Hello there,
>
> And about your example, you are saying that "Hello World" would result in two
> invocations.
> But 1.0 results in 10 or 11 invocations - once for each character.
>
Your PDF document contains a "character spacing" instruction, which
states that all characters should be painted away from each other.
Like this -
"H"(0.01)"e"(0.01)"l"(0.01)"l"(0.01)"o"(10.0)"W"(0.01)"o"(0.01)"r"(0.01)"d".

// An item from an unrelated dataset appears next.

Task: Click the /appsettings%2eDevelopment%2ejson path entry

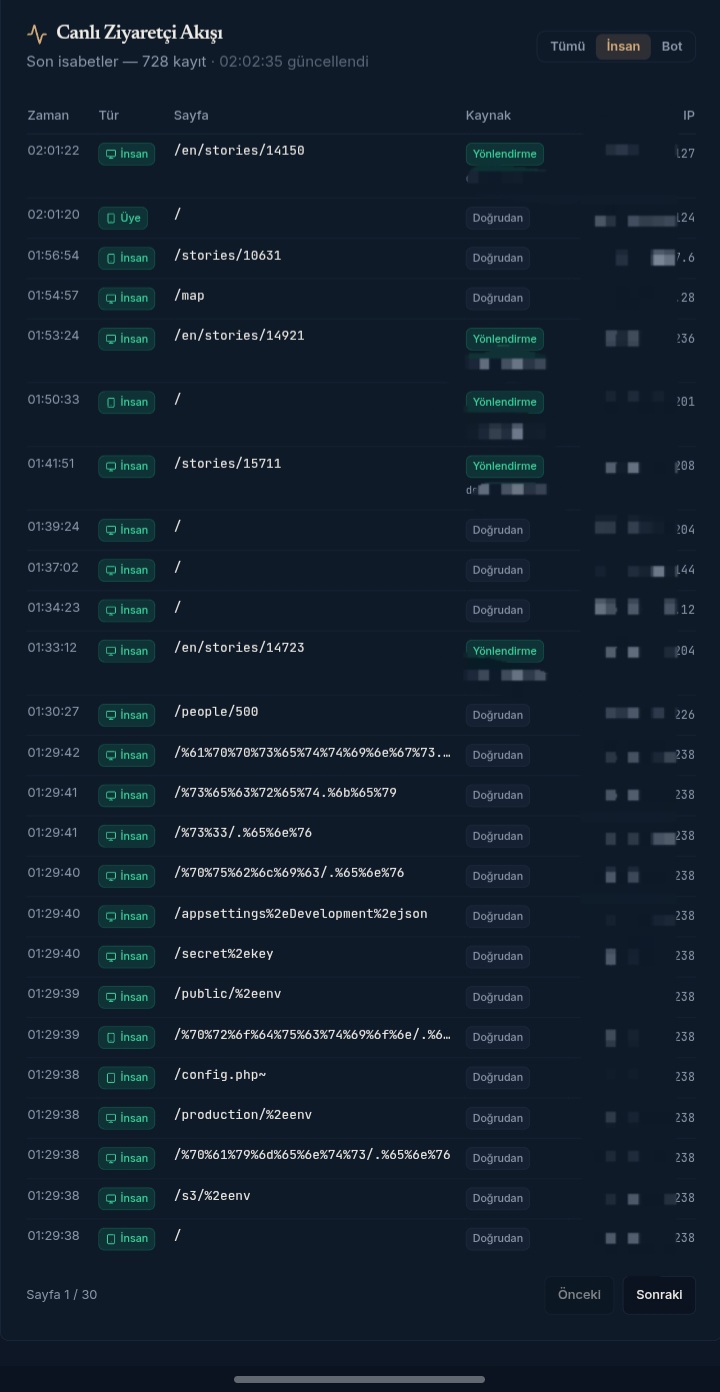Action: point(301,913)
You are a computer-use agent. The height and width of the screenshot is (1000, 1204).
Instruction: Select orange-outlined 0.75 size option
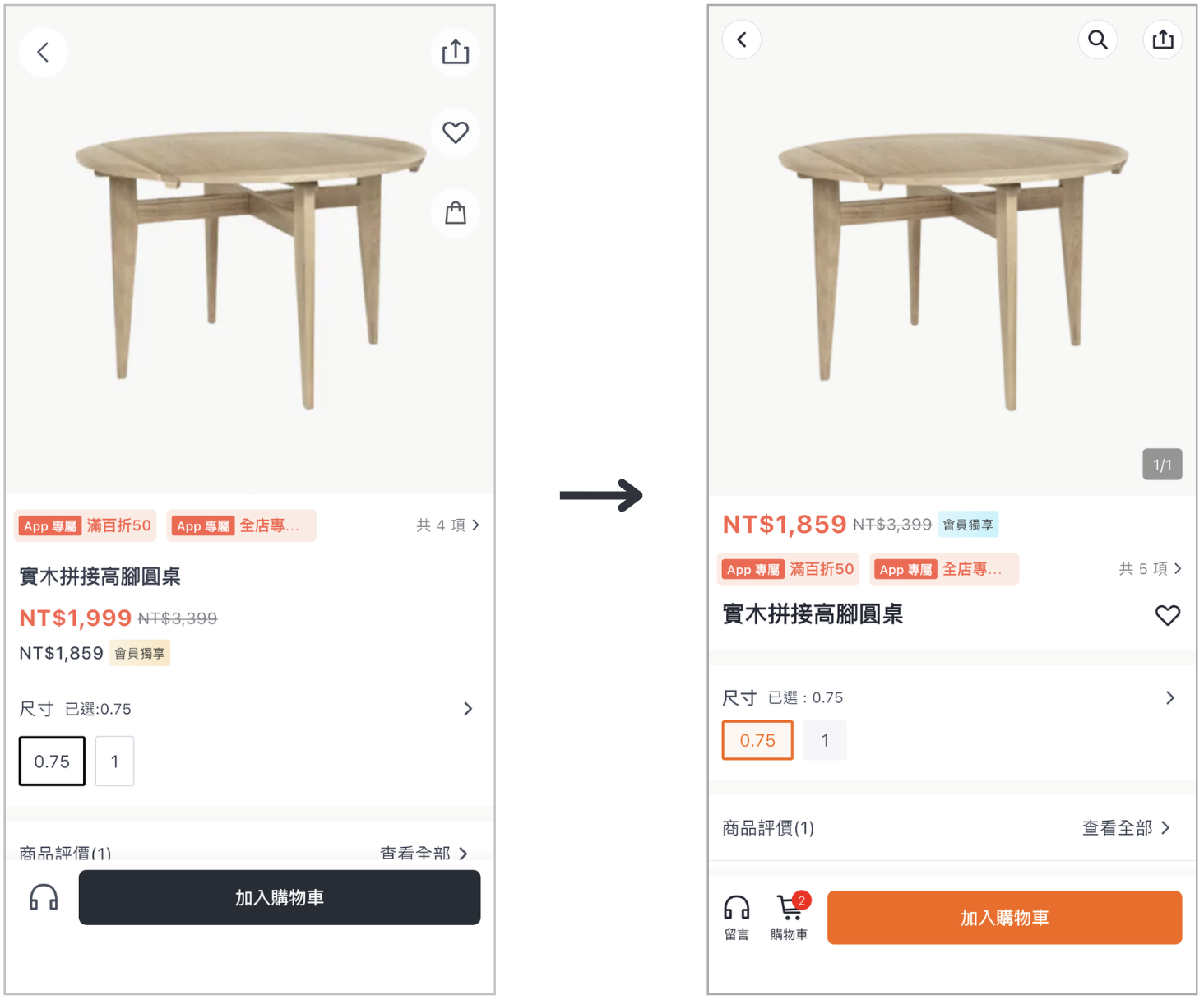[x=757, y=740]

PDFBox 0.8.0 did not honour this instruction, but PDFBox 1.0.X does. I
must admit that this is annoying when dealing with small "character
spacing" values (< 0.1).
> Anyway, it is not that I should be able use processTextPosition method to do
> my job.
> What I am trying to say is - if you understood my goal is - I should be able
> to say what the
>"quality of Construction" was for "comparable sale #1" in the image I sent you
>before,
> then may be you could tell me if there is a way to do that with PDFBox.
>
I looked it up from the image - the bounding box of that cell is
[x=610, y=520, width=180, height=30].
You can use class PDFTextStripperByArea instead of PDFTextStripper:
PDFTextStripperByArea textStripper = new PDFTextStripperByArea();
textStripper.addRegion("CS1-QoC", new Rectangle2D.Float(610, 520, 180,
30)); // Define the symbolic name and the bounding box of the field
.. // Add more fields as needed
textStripper.extractRegions(pdfPage);
String qualityOfConstrForCompSale1 =
textStripper.getTextForRegion("CS1-QoC"); // Retrieve the value of the
field by the symbolic name
>
> I was able to do that with version 0.8. Is there a way to set a particular
> value to Tc, Tw, Tj etc
> so that It would behave the way it did before. Just like I have the option to
> set the
> "setWordSeparator", "setLineSeparator" and "setPageSeparator" to "" -
> effectively ignoring word
> separation, lineseparation and pageseparation respectively for
> PDFTextStripper.writeText.
>
You could modify class org.apache.pdfbox.util.PDFStreamEngine to suit
your needs. If I'm not mistaken, then the logic which controls the
processing of characters is located on lines 481-484 (as of SVN
revision 908338). If you want to disable "character spacing", delete
the equality expression "spacingText == 0". If you want to make it
less sensitive, substitute "0" with something greater such as "0.1".
VR